Reconstruction : using o2-sim, o2-sim-digitizer-workflow and o2-tpc-reco-workflow executables

Hi,

I’m trying to use o2-sim tools to go up to the reconstruction. I found the documentation about o2-sim in AliceO2/doc/DetectorSimulation.md (the part about o2-sim-digitizer-workflow is blank though) and about o2-tpc-reco-workflow in AliceO2/Detectors/TPC/workflow/Readme.md

I am having some issues in the process.

I am running this on an installation of O2 done with Alidock on a macOS Mojave machine.
Here are the command lines I enter.

  • o2-sim -n 5 -g pythia8 -e TGeant4 -m TPC,ITS

Here the process seems to go without issue.

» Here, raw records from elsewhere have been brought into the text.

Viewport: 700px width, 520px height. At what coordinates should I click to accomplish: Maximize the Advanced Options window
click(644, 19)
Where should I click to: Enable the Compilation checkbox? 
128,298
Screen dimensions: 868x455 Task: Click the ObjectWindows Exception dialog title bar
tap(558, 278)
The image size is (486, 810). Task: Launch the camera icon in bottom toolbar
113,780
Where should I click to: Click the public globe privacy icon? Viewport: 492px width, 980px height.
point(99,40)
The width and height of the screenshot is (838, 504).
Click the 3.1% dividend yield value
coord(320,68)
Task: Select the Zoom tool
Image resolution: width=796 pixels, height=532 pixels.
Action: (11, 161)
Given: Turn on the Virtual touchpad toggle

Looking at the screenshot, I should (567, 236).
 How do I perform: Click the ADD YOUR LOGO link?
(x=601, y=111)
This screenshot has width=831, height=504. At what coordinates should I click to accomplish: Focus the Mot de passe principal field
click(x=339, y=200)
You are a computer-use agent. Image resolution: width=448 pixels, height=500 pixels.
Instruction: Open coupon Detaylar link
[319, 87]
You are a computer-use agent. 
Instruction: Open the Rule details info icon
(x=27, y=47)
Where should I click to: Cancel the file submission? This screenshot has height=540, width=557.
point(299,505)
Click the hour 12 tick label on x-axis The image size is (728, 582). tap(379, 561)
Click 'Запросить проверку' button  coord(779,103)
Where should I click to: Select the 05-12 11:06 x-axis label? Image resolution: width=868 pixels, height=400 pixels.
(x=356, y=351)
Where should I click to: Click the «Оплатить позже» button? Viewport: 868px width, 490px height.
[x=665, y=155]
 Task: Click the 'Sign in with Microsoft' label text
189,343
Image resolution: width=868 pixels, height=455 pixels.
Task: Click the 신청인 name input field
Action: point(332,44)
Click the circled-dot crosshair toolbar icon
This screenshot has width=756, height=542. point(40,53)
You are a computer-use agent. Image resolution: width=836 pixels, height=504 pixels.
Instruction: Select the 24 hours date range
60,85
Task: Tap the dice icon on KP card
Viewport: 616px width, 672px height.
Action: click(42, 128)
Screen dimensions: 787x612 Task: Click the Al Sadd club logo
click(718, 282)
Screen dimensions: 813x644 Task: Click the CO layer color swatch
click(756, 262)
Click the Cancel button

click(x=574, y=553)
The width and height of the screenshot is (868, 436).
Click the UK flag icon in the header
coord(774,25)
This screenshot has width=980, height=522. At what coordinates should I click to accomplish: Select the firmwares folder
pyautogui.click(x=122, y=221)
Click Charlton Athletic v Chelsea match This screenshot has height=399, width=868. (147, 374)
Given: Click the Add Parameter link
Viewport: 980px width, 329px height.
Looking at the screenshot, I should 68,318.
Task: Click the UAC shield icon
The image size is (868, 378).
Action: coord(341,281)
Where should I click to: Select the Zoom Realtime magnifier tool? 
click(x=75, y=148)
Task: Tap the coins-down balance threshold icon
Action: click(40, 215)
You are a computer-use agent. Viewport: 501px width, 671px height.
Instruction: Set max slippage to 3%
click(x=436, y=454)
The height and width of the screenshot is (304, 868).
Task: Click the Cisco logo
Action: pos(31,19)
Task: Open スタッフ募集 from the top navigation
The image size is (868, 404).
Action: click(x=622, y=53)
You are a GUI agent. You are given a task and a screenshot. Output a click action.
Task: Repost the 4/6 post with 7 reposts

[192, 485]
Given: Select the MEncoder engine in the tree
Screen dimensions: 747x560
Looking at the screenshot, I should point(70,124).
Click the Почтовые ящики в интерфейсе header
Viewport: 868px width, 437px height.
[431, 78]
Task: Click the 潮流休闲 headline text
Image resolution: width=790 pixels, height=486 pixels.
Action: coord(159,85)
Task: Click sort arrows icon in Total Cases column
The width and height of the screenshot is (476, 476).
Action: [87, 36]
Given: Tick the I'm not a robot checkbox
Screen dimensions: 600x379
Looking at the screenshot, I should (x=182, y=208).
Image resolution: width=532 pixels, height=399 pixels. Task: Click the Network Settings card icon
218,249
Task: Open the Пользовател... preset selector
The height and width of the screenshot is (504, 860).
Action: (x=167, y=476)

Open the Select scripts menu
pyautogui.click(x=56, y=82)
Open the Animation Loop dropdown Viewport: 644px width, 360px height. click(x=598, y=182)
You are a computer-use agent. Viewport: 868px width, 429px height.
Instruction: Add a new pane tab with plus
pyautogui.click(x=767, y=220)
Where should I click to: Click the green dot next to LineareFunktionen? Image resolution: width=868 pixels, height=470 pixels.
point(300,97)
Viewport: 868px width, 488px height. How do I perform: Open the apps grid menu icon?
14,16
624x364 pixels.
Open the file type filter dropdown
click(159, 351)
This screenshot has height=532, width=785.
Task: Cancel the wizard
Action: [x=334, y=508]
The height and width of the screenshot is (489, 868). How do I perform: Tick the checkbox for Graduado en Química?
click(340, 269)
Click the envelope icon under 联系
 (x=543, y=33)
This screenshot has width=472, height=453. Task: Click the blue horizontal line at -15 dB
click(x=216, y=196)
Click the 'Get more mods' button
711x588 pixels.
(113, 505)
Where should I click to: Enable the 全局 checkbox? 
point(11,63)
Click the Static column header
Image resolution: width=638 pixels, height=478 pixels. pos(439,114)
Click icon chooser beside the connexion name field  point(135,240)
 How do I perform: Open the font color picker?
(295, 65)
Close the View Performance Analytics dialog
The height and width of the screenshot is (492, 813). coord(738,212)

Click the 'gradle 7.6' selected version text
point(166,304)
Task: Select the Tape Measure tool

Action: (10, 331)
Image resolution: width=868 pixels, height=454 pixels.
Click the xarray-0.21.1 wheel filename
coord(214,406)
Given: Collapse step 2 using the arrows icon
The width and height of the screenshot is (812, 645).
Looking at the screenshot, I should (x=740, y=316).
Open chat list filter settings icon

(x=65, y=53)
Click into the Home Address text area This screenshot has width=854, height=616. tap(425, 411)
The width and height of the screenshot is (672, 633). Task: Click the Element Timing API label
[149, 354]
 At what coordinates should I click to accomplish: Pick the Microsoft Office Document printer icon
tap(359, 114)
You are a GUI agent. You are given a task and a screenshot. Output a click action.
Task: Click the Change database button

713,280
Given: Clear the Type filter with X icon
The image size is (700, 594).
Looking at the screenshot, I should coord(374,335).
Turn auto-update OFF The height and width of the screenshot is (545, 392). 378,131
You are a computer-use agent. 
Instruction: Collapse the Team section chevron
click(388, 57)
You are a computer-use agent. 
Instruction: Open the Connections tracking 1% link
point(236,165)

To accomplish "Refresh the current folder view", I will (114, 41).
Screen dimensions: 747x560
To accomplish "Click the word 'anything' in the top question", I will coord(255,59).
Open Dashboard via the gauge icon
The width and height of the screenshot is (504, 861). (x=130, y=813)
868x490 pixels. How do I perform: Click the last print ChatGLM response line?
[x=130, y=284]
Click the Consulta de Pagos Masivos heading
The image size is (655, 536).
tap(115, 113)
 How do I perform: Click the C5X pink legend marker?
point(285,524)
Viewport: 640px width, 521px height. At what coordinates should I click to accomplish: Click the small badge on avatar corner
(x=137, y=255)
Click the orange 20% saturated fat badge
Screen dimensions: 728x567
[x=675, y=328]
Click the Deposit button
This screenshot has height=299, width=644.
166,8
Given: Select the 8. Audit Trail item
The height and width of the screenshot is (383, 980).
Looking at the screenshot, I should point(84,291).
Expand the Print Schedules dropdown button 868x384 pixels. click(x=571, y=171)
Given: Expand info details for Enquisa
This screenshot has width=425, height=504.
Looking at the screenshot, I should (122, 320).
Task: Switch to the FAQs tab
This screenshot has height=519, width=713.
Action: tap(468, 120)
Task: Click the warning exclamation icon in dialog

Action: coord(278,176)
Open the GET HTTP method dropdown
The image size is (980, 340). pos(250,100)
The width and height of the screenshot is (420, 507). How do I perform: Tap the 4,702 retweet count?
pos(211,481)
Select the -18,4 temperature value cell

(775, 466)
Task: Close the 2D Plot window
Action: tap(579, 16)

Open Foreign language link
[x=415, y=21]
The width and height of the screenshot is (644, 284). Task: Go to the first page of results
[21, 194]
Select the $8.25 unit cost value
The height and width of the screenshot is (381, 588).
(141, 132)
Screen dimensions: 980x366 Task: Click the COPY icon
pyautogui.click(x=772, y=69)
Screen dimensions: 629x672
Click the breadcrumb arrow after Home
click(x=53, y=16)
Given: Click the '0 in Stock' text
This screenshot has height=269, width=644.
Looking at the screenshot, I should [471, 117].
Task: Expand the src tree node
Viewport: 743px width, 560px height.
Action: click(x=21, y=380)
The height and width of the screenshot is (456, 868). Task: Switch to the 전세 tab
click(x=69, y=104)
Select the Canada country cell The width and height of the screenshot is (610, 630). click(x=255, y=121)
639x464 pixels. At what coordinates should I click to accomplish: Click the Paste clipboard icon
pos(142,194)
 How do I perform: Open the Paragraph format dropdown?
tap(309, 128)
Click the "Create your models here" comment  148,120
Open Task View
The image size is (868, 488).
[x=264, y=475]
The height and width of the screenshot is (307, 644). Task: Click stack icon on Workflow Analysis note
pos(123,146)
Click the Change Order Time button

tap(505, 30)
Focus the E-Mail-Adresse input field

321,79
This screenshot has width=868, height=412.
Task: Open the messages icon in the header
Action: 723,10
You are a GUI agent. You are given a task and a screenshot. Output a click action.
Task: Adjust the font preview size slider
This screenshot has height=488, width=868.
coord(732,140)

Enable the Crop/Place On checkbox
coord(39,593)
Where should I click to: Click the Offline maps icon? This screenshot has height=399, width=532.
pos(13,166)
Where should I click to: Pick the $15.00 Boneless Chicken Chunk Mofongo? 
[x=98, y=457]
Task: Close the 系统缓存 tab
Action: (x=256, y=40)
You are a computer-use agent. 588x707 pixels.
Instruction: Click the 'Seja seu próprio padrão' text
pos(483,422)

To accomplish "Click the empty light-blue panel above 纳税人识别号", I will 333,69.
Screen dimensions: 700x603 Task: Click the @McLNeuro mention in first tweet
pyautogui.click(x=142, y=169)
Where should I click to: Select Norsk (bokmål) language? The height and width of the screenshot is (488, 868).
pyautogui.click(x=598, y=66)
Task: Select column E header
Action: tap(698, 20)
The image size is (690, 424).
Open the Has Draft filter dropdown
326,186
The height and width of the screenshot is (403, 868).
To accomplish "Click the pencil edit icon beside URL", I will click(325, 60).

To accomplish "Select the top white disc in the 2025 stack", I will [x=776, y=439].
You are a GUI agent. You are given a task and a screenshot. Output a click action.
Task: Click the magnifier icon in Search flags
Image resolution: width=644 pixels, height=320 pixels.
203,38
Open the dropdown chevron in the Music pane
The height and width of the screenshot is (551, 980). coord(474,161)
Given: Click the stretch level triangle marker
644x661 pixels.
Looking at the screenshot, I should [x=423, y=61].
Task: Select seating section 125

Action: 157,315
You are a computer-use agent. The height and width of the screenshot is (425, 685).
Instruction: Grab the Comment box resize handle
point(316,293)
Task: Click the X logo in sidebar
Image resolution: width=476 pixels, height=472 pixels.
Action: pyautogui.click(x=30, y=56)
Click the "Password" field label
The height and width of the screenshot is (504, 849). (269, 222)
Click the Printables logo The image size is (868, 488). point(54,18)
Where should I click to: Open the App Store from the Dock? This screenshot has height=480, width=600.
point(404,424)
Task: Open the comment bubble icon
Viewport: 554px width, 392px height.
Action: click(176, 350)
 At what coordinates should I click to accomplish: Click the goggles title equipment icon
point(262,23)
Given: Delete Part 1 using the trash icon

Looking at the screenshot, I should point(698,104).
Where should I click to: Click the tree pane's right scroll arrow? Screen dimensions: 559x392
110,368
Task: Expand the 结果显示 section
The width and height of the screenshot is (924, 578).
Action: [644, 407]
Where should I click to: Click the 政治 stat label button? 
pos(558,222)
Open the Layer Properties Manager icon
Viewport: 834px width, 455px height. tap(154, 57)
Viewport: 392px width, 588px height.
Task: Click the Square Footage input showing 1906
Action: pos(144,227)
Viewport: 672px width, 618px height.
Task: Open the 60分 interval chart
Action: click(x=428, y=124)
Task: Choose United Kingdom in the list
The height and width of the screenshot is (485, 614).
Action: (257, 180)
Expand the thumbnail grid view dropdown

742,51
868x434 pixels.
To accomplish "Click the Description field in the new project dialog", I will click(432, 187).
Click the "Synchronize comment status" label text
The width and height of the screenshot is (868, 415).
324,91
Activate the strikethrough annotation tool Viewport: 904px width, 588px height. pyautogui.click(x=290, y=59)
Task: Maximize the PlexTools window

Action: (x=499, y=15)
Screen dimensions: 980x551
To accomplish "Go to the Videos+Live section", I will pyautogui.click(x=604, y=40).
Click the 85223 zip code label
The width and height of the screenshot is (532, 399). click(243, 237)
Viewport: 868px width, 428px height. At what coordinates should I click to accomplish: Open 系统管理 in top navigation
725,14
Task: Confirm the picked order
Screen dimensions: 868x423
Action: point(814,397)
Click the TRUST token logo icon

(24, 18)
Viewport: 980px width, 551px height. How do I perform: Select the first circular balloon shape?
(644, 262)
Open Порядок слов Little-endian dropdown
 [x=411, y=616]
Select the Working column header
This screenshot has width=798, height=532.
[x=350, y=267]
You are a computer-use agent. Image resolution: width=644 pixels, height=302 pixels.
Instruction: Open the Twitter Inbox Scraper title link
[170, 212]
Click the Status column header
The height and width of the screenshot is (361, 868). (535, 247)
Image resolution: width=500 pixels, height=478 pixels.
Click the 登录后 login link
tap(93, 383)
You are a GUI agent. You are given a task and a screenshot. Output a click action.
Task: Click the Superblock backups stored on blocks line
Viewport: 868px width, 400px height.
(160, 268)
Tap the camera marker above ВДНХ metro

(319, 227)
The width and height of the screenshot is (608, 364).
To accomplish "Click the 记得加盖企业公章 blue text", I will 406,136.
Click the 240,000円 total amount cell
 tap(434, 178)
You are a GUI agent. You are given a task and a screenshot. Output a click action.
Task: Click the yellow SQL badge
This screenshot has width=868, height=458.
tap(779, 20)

I only get a warning about LLVM symbols being “exposed” to CLING (see log_o2-sim.txt attached).

  • o2-sim-digitizer-workflow -b

Here, again, the process seems to work fine. I do not get any error message apart from the same LLVM symbol warning. One thing though, unless what is announced in AliceO2/Detectors/TPC/workflow at dev · AliceO2Group/AliceO2 · GitHub , I do not get any tpcdigits.root output.
Again, I attached a log in log_o2-digitizer.txt

  • o2-tpc-reco-workflow -b

This time, though the executable seems to start fine, it soon comes to a halt after

[11233:tpc-tracker]: [12:02:13][INFO] DEVICE: Running...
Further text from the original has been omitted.